Efficient E-Matching for Super Optimizers

Introduction

Modern theorem provers and optimizing compilers are built on an interesting concept: the ability to recognize when two things are equal, even if they look completely different. It’s not enough to just match the syntax - we need to match the semantics as well. That’s where E-Matching comes in.

What is E-Matching?

E-Matching is a pattern matching technique that considers syntactic structures and established equalities. Suppose you’re trying to apply the axiom:

$\forall x.\ f(x) = x$

The solver must find terms in its database that match f(x). These need to match syntactically, and up to equality. The “E” in E-matching refers to equality reasoning, usually captured using “E-Graphs” or congruence closures.

Why it’s usually associated with SMT solvers

E-matching comes from the world of SMT Solvers, where it’s used to instantiate quantified axioms during the proof search. The general setup is: the solver knows a bunch of constraints and terms, and it’s trying to apply some universal quantified formulas, such as ∀x. f(x) = x. To do this effectively, it needs to search for instances of f(x) inside a big heap of terms - but doing so modulo equality.

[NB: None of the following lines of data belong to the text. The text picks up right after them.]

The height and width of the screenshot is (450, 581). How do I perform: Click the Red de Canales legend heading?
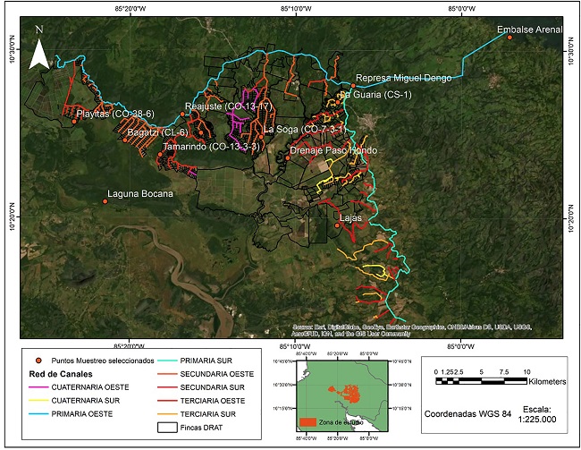[56, 371]
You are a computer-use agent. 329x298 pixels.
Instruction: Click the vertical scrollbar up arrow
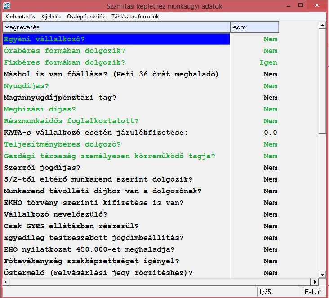pyautogui.click(x=321, y=25)
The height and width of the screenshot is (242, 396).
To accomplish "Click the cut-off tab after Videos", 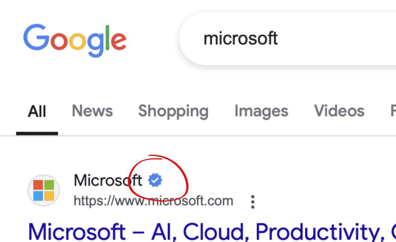I will [393, 111].
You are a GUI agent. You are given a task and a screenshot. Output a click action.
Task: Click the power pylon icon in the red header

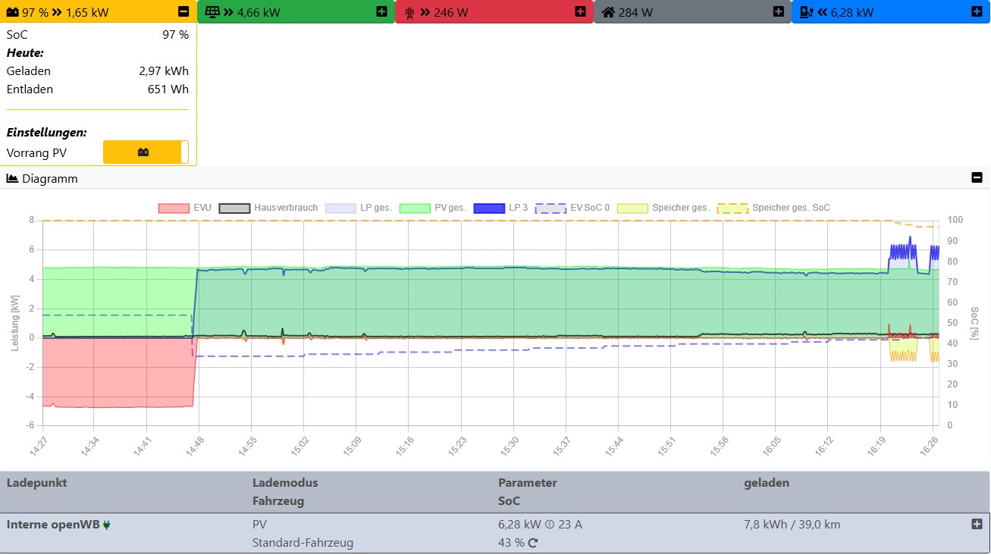409,12
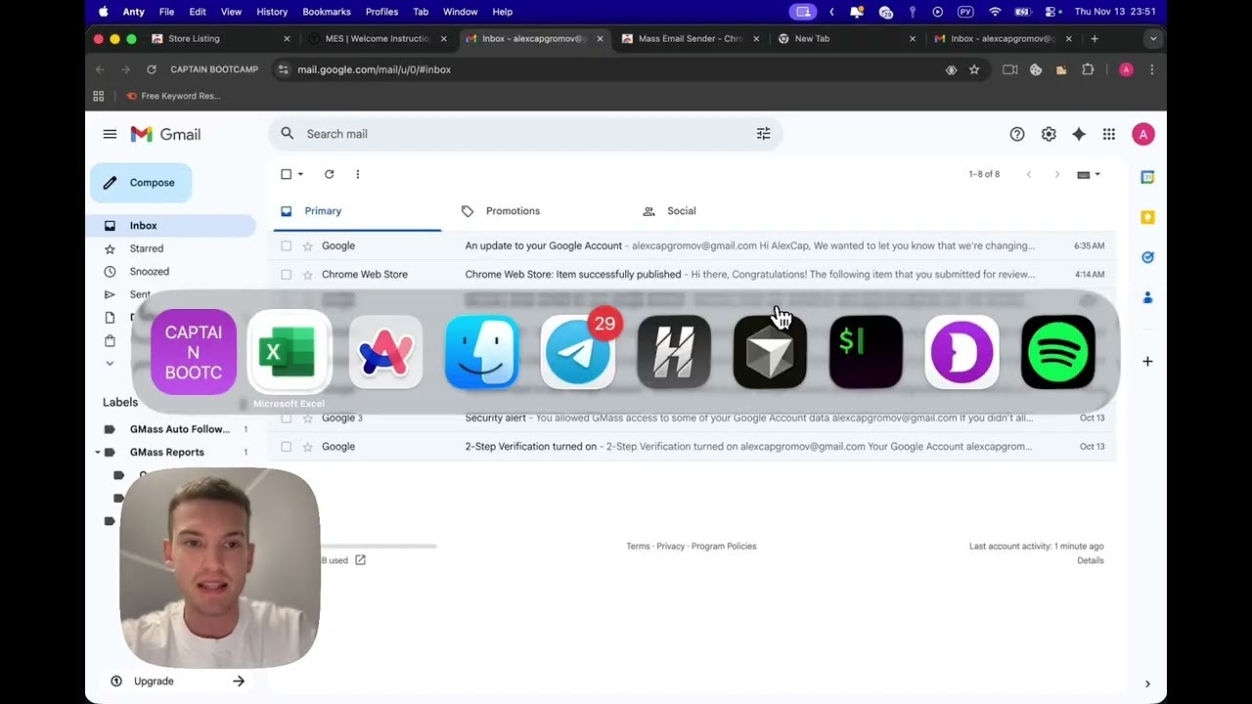Click the Compose button
Image resolution: width=1252 pixels, height=704 pixels.
[141, 182]
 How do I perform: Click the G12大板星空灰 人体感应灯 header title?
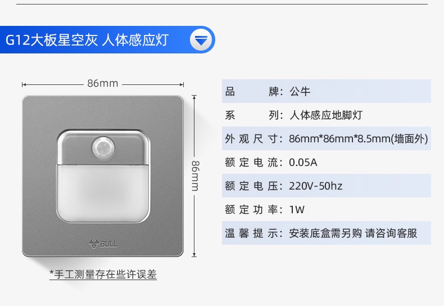(94, 41)
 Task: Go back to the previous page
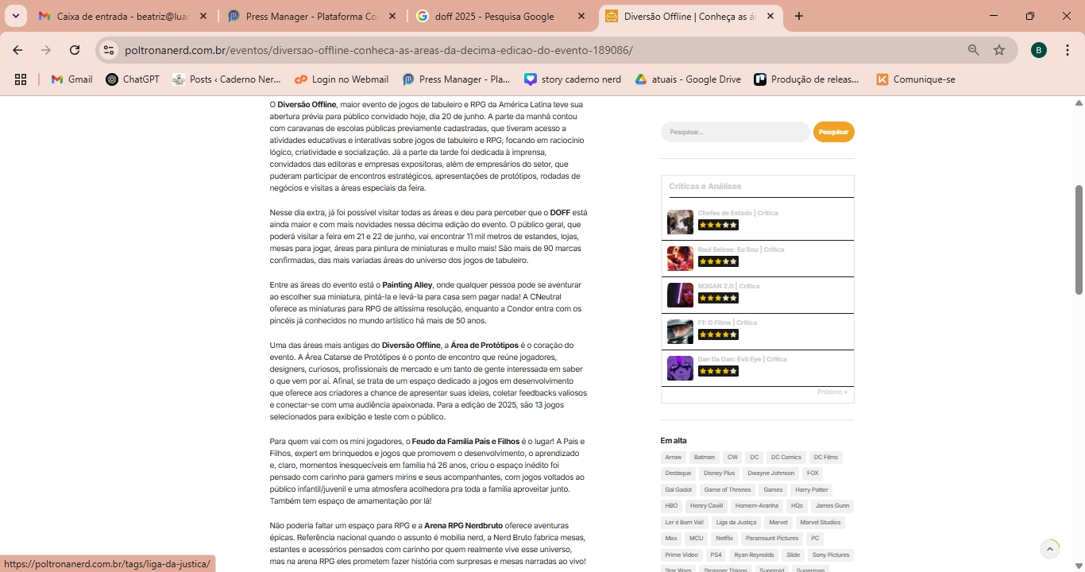(x=17, y=50)
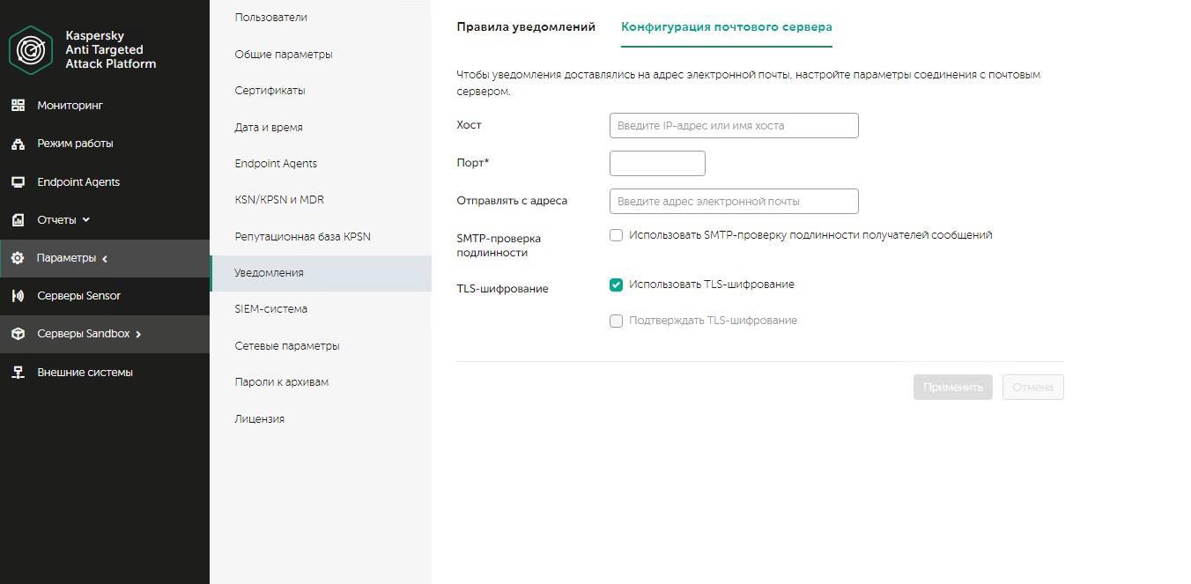
Task: Collapse the Параметры submenu arrow
Action: [x=105, y=259]
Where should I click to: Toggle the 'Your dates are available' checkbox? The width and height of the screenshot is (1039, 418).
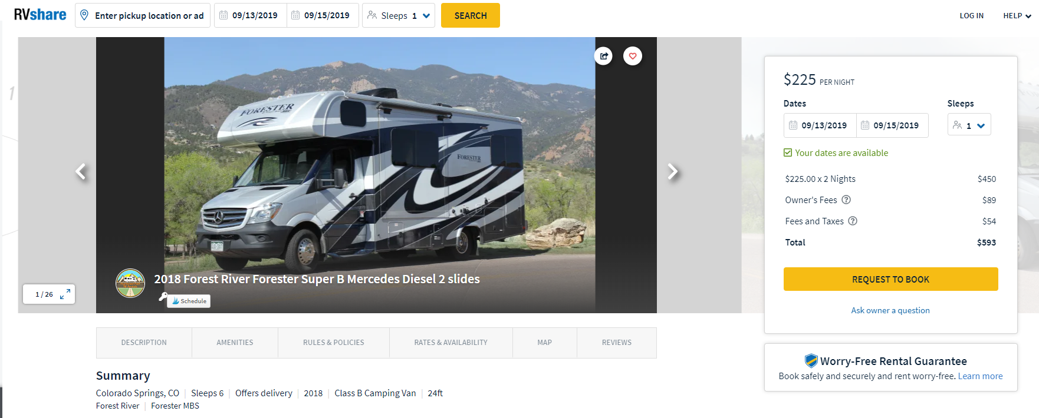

In solvers like Z3, E-matching is key to making quantifiers tractable. Without it, you’d have to blindly try substitutions or generate ground instances randomly - both of which scale terribly, for the obvious reasons. E-matching provides a middle ground: a way to find promising instantiations by searching through terms that already exist in the solver’s database.

What is an E-Graph?

Understanding E-Graphs is important to grasping the application of E-Matching in Superoptimization and understanding the next sections. I recommend reading this blog on the subject.

The basic idea is quite simple, we have 3 important things to understand.

E-Nodes - These represent individual expressions or operations, such as addition or multiplication, within the graph. They sometimes have operands, such as the left and right-hand sides of an addition, and it results in some value or “dependency”.
E-Class - E-Classes group the aforementioned E-Nodes that are semantically equivalent, allowing interchangeable use in transformations. E-Nodes have edges to E-Classes, and due to this equivalence invariance, a node can choose any other node inside the operand E-Class, and the semantics will be guaranteed to be the same.
E-Graph - A directed graph (note that it’s not acyclic, this is important for certain rewrite rules, which can be applied to their result), which contains some number of E-Classes.

e_graph

The E-Graph comprises six nodes: the constants 10, 20, 30, 40, and the operations mul and add. The orange boxes denote E-Classes, each containing semantically equivalent nodes. You should note that the nodes add and mul have edges that are pointing to other orange boxes, not other nodes.

Through peephole optimizations, such as constant folding, we’re able to prove that 10 + 20 is equal to 30. After this relationship is found, we can perform a “union” on the two classes, containing 30 and the 10 + 20 nodes, merging them into one.

Afterwards, the mul node will result in the same value, no matter if it looks like (10 + 20) * 40 or 30 * 40.

Note that this isn’t a new idea, and optimizing compilers such as cranelift use E-Graphs as a middle-IR in their optimization pipeline.

Using E-Matching in Superoptimization

I first came across this idea while building an optimizing compiler using the previously explained E-Graphs, called Zob.

Zob’s goal is to find semantically equivalent but cheaper representations of its IR by applying rewrite rules. While there are additional, more complex optimization passes, rewrite rules form the core of the optimizer. These rewrites range from simple peephole optimizations, such as x * 1 → x or x + 0 → x, to more advanced transformations involving bit manipulation or algebraic factoring.

The challenge is familiar: for each rewrite rule, we need to find sub-terms in the E-Graph that match the rule’s left-hand side, modulo equality. Since the E-Graph can contain tens of thousands of nodes, doing this efficiently becomes nontrivial.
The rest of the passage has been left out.